Stirling numbers and equivalence classes

Question

The Stirling numbers $S(m,n)$ of second kind gives the number of ways a set with n elements can be partitioned into n disjoint nonempty sets.

I understand this, but in some books it is defined that,

they count the number of different equivalence relations with precisely $n$ equivalence classes that can be defined on an $m$ element set

Considering the example:

The set $\{1,2,3\}$ can be partitioned into 2 subsets in the following ways $$ \{\{1,2\},\{3\}\}, \{\{1,3\},\{2\}\}, \{\{1\},\{2,3\}\} $$

why do we call these disjoint subsets as equivalence classes, what is the equivalence relation here ?

Answer 1

(The Fundamental Theorem of Equivalence Relations may be of interest.)

The relation is the pairs of elements $(x, y)$ such that x and y appear in the same block of the partition.

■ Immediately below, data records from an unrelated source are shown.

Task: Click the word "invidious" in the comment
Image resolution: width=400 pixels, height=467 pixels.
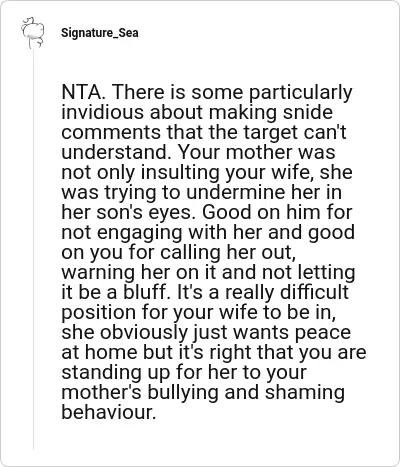Action: tap(103, 112)
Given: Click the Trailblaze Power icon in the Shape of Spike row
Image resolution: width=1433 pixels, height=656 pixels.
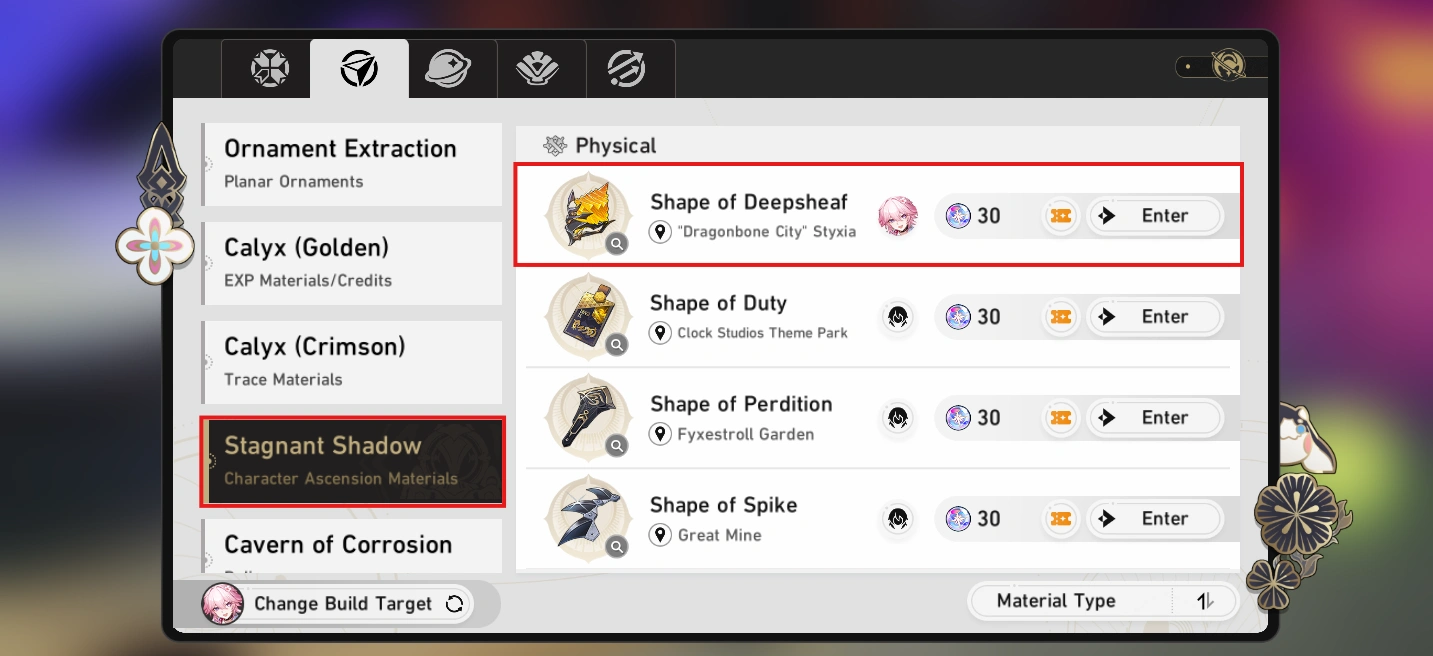Looking at the screenshot, I should click(958, 518).

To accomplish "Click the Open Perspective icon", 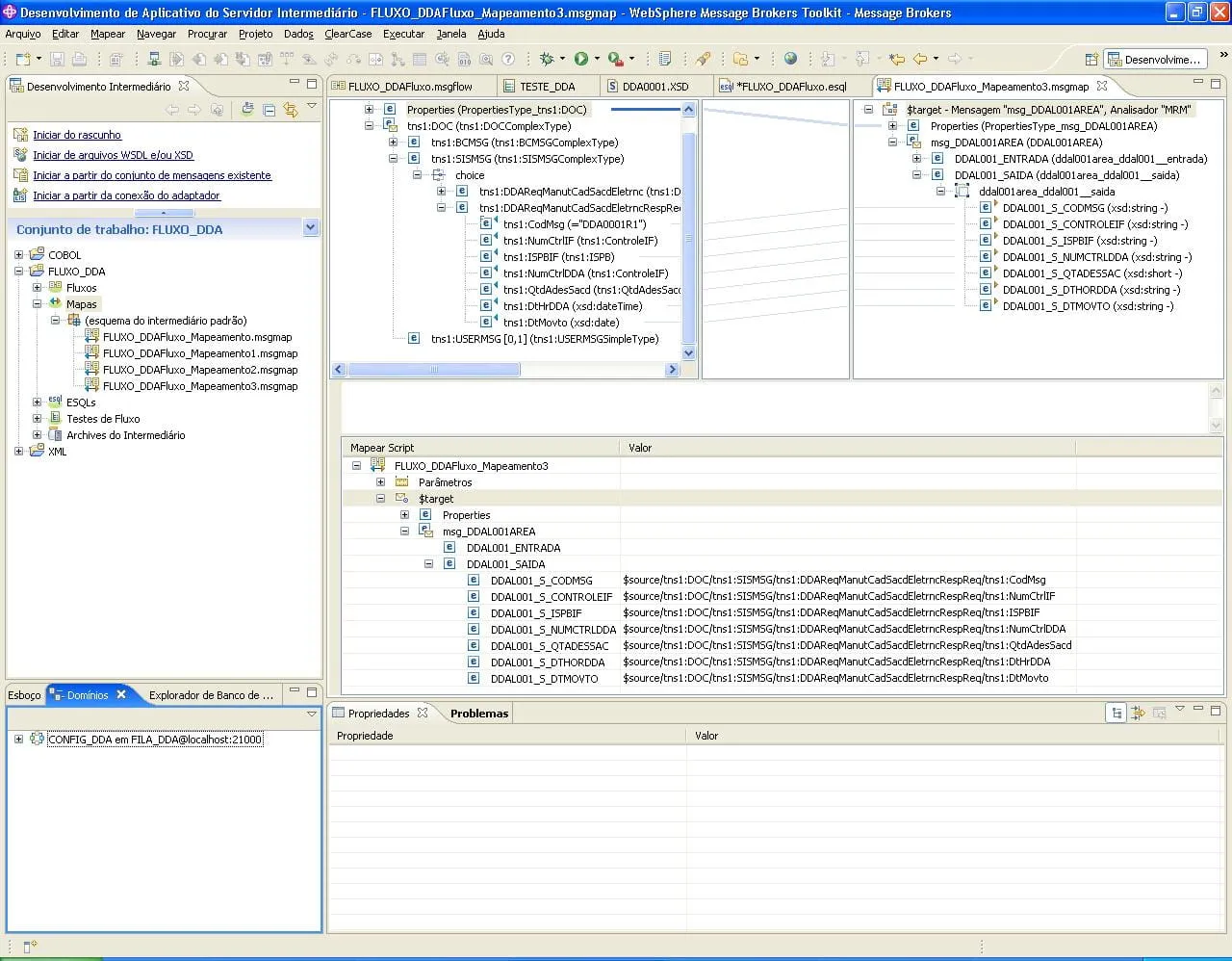I will tap(1091, 60).
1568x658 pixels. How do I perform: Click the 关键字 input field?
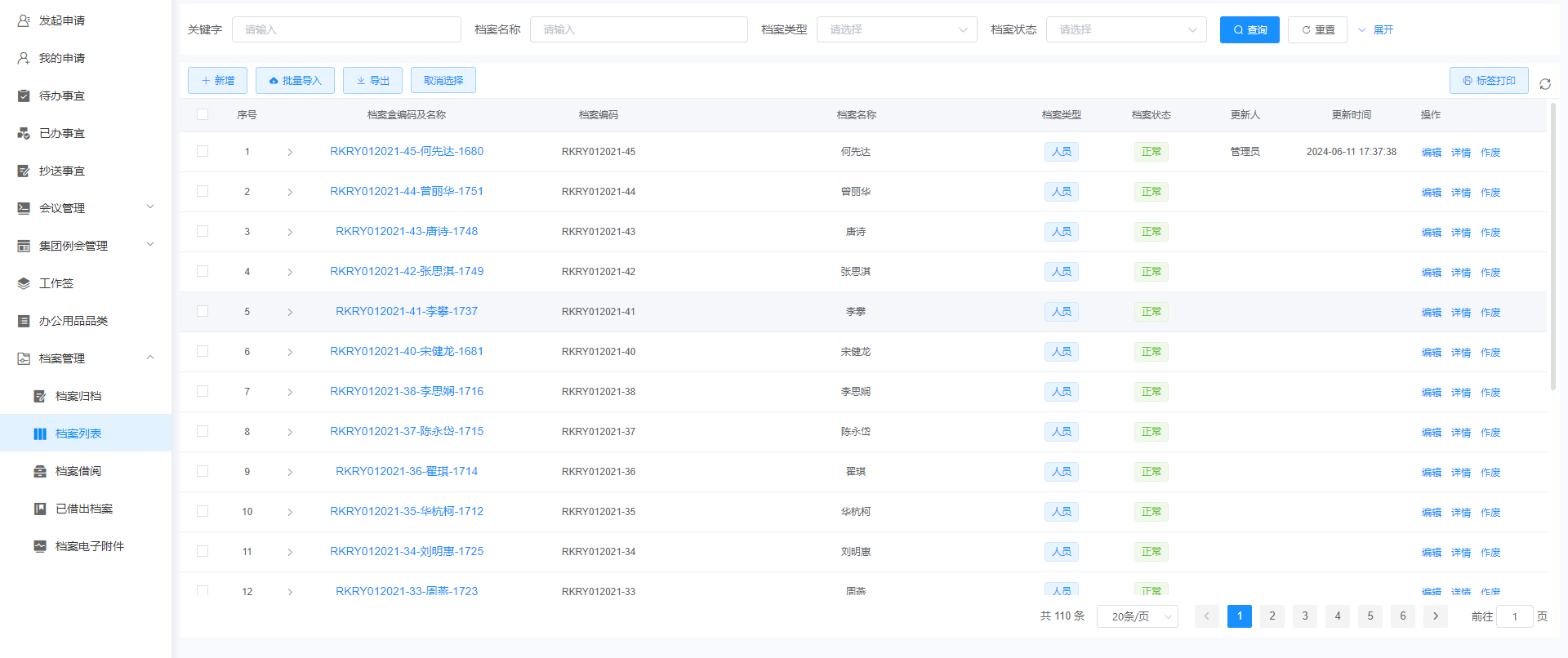point(346,29)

Why does this work?

Let $P$ be a partition of a set $X$. Here's a sketch of why the relation $$\sim ~=~\{(x, y) \hspace{1pt}| \hspace{1pt} \text{$x$ and $y$ are in the same block of $P$} \}$$ $$\text{ (that is,} \text{ there is some } P_i \in P \text{ such that } x \in P_i \text{ and } y\in P_i )$$

is an equivalence relation.

From the definition of a partition, we know that for each $x \in X$, there is exactly one $P_i \in P$ such that $x \in P_i$.

First, let $x \in X$ be an element of the block $P_i \in P$. Since $x \in P_i$ and $x \in P_i$, $x\sim x$, and $\sim$ is reflexive.

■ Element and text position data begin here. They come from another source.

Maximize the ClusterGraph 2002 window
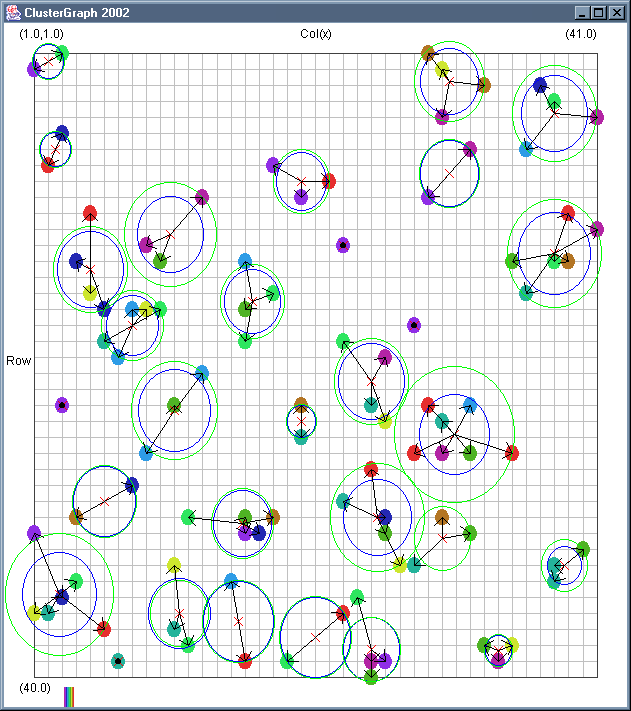 tap(598, 13)
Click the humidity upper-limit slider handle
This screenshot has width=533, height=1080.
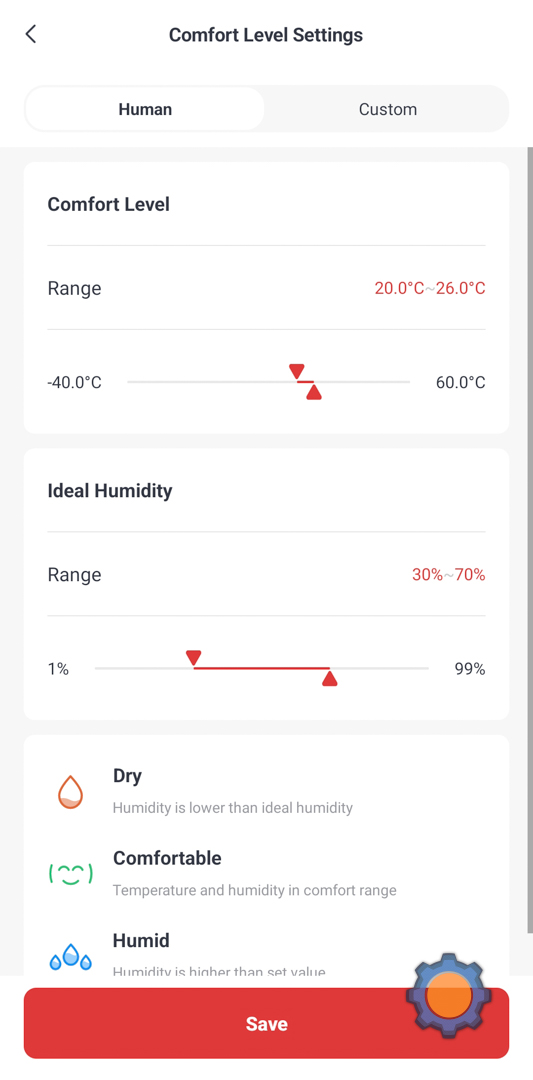point(330,679)
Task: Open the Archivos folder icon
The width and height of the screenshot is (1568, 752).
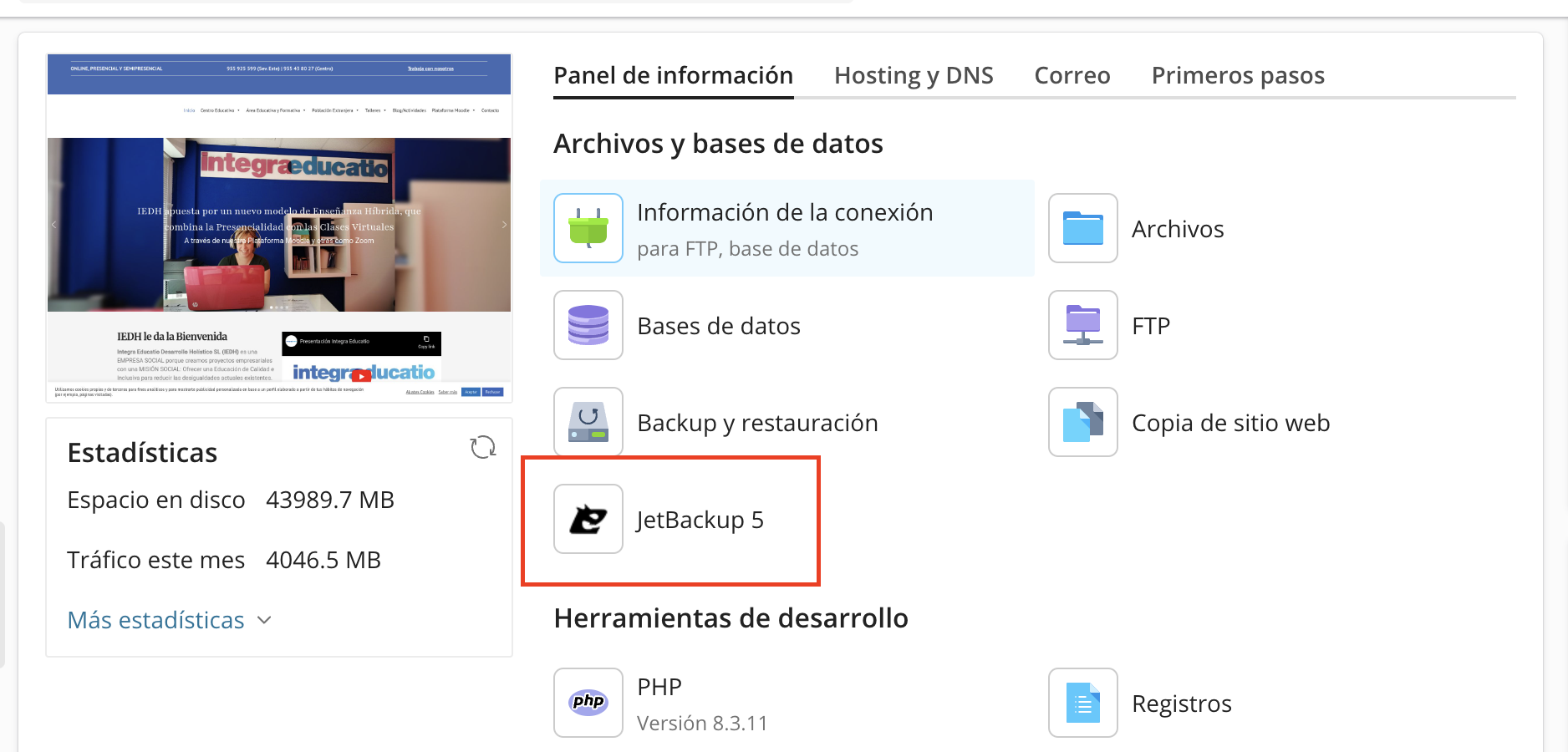Action: pos(1083,228)
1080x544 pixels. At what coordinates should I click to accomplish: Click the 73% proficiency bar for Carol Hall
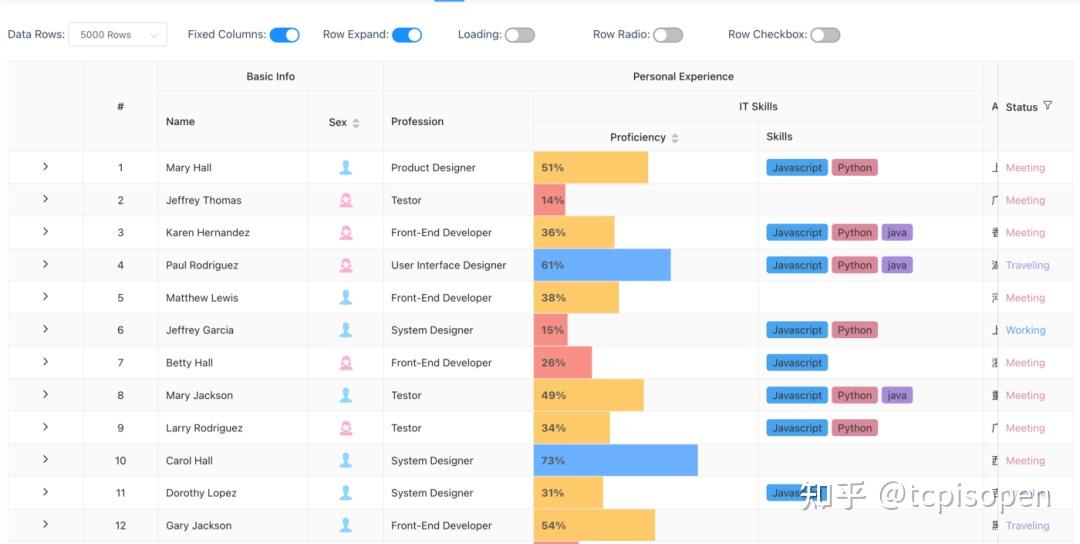pyautogui.click(x=616, y=460)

Now, let $x \in X$ be an element of the block $P_i \in P$. If $x \sim y$ for some $y \in X$, then $y \in P_i$. Since $y \in P_i$ and $x\in P_i$, we have $y \sim x$, and $\sim$ is symmetric.

Last, we want to show if $x\sim y$ and $y \sim z$ for all $x, y, z \in X$, then $x \sim z$. Fix such an $x, y, z$. Let $x \in P_i$. Then $y \in P_i$, since $x \sim y$. Since $y \in P_i$, $y$ is only in the block $P_i$, and so for $y \sim z$ to be true, we must have $z \in P_i$. So $z \in P_i$. But since $x \in P_i$ and $z\in P_i$, we have $x\sim z$. Now forgetting we've fixed $x, y, z$, we've shown that $\sim$ is transitive.

Since we've shown $\sim$ is reflexive, symmetric, and transitive, it is an equivalence relation on $X$.

It can also be shown that the equivalence classes of an equivalence relation form a partition, and that the mapping sending each partition $P$ to the equivalence relation defined above is the mutual inverse of the mapping that maps an equivalence relation to the partition formed by its equivalence classes. The existence of these bijections means that if the sets of equivalence relations on a set $X$ and partitions of $X$ are finite, then the size of one is the size of the other.

Answer 2

Consider the possible equivalence relations on $[3] = \{1,2,3 \}$. (I will not write out reflexive & symmetric relations, & some transitive relations will be implied.) \begin{eqnarray*} 1 \nsim 2 \nsim 3 & \,\,\,\, & \{1\},\{2\},\{3\} \\ 1 \sim 2 \nsim 3 & \,\,\,\, & \{1,2\},\{3\} \\ 1 \nsim 2 \sim 3 & \,\,\,\, & \{1\}, \{2,3\} \\ 2 \nsim 1 \sim 3 & \,\,\,\, & \{1,3\},\{2\} \\ 1 \sim 2 \sim 3 & \,\,\,\, & \{1,2,3\} \\ \end{eqnarray*} It is hopefully clear from this that equivalence relations are in one to one correspondence with partitioning into disjoint unions.